Force Ouvrière dénonçait une suppression du service médical maquillée en réforme organisationnelle par une démarche censée moderniser le système tout en négligeant le facteur humain. Cette réforme transforme en profondeur, mais en adoptant les méthodes les plus archaïques du management autoritaire.

L’ironie d’une révolution qui porte trop bien son nom

Plus révolutionnaire que transformation ? Sans doute. Mais au sens le plus brutal du terme : celui qui balaie sans reconstruire, qui déconstruit sans consulter.

En voulant labelliser cette mutation comme un grand chantier stratégique, la CNAM a précisément commis l’erreur que dénonçait notre maxime initiale. Elle a transformé un ajustement nécessaire en symbole de résistance, créant de facto les conditions de l’opposition là où la discrétion aurait facilité l’adhésion.

Les leçons d’une transformation manquée

Nommer à grands cris une transformation ne garantit ni sa réussite ni son acceptation. Au contraire, les évolutions les plus fécondes sont celles qui s’opèrent par ajustements successifs, en s’appuyant sur les acteurs plutôt qu’en les bousculant.

Le service médical de l’Assurance maladie méritait certainement une refonte. Mais entre adaptation nécessaire et révolution administrative, il existe un espace que Saint-Exupéry aurait appelé « la marche » : ce mouvement continu, porté par le désir collectif, qui transforme sans fracasser.

Ce qui s’est joué n’a rien d’une transformation feutrée et progressive. C’est une bascule, un arrachement organisationnel, mené au nom de l’efficacité, mais sans le patient travail d’appropriation qui donne chair aux réformes.

L’administration a choisi d’acter d’abord, d’expliquer ensuite. L’ordre des priorités s’en est trouvé inversé : équipes reconfigurées avant d’être rassurées, métiers redessinés avant d’être compris, circuits rebâtis avant d’être éprouvés. Dans un univers — la sécurité sociale — où l’adhésion se construit par la preuve, la méthode compte autant que l’objectif.

Faute d’un accompagnement digne de ce nom, le risque est double : une fatigue organisationnelle immédiate et une défiance durable.

La CNAM a transformé un chantier de fond en opération commando. Elle a crié fort sans arme ni bagages. Résultat : confusion hiérarchique, missions qui se télescopent et estomacs qui se nouent. La « froideur de la rupture » elle, se vit au quotidien.

En matière de management de projet, certains aiment la symphonie des ajustements feutrés. À la CNAM, on préfère le solo de clarinette, façon crépuscule totalitariste en guise de concertation express, six jours chrono.

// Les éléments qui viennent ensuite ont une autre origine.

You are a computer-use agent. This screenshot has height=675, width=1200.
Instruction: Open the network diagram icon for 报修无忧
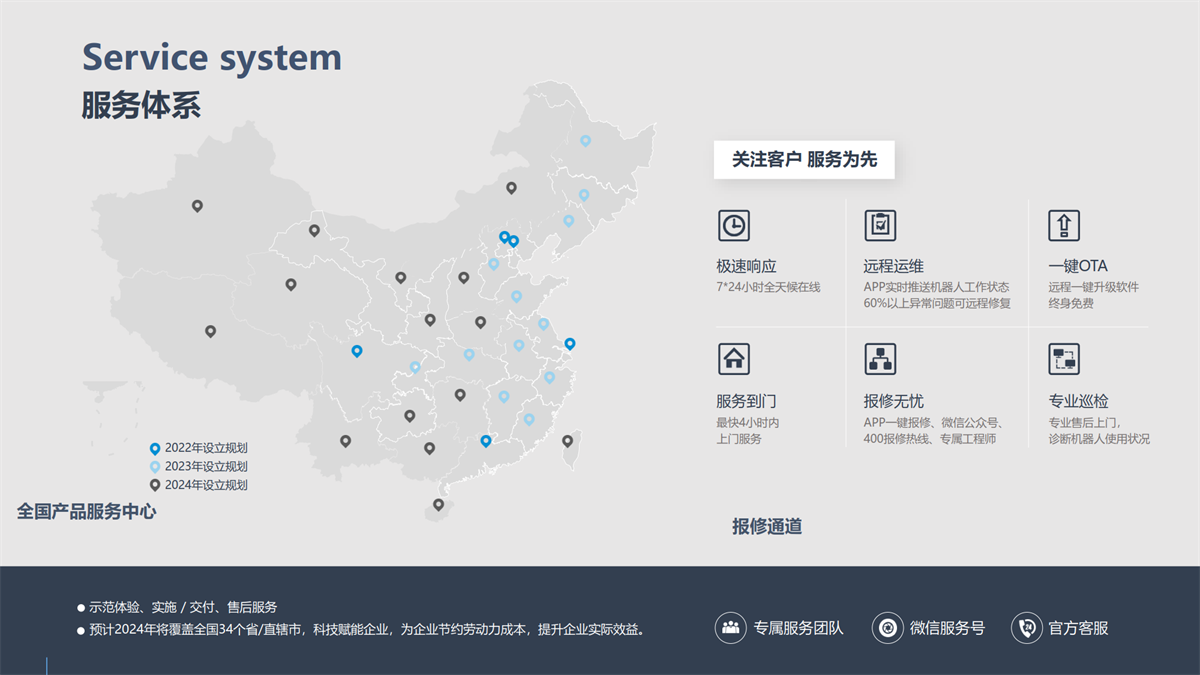click(880, 359)
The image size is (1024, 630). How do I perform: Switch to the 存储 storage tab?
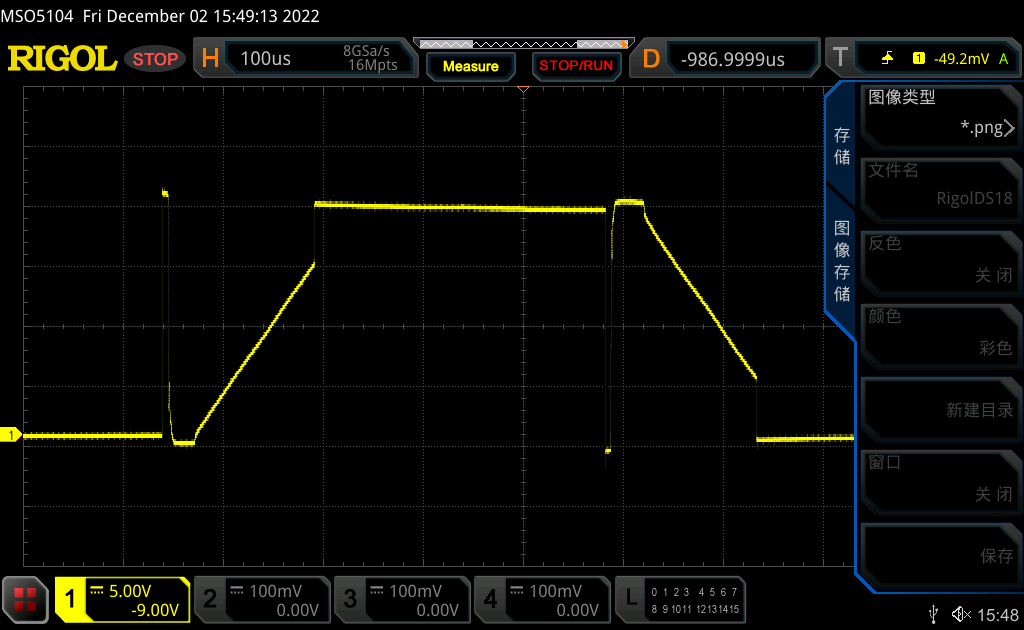pos(842,147)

Sur le terrain, on marche, à reculons, avec la grâce d’un parachutage à l’aveugle ; la proximité territoriale vantée ressemble à une course d’orientation sans boussole, ni lampion.

Tout déplacement précipité des lignes produit des ondes : charge mentale accrue, incertitudes de rôle, tensions inter-métiers. Là encore, la « chaleur » décrite par Saint‑Exupéry — celle d’un mouvement désiré et expliqué — fait la différence entre mutation et choc.

L’erreur : confier au seul dispositif la vertu de convaincre. Or, un dispositif n’est jamais qu’un moyen. Le sens vient de l’appropriation par celles et ceux qui le font vivre. Nommer « transformation » un changement subi ne le rend ni plus aimable ni plus efficace ; au contraire, cela discrédite la promesse de modernisation.

La CNAM, en choisissant la vitesse contre la profondeur, risque de découvrir à ses dépens que les provisions administratives « une fois faites » ne suffisent pas à créer du sens. Et que les vraies révolutions, celles qui durent, sont précisément celles qui n’en portent pas le nom.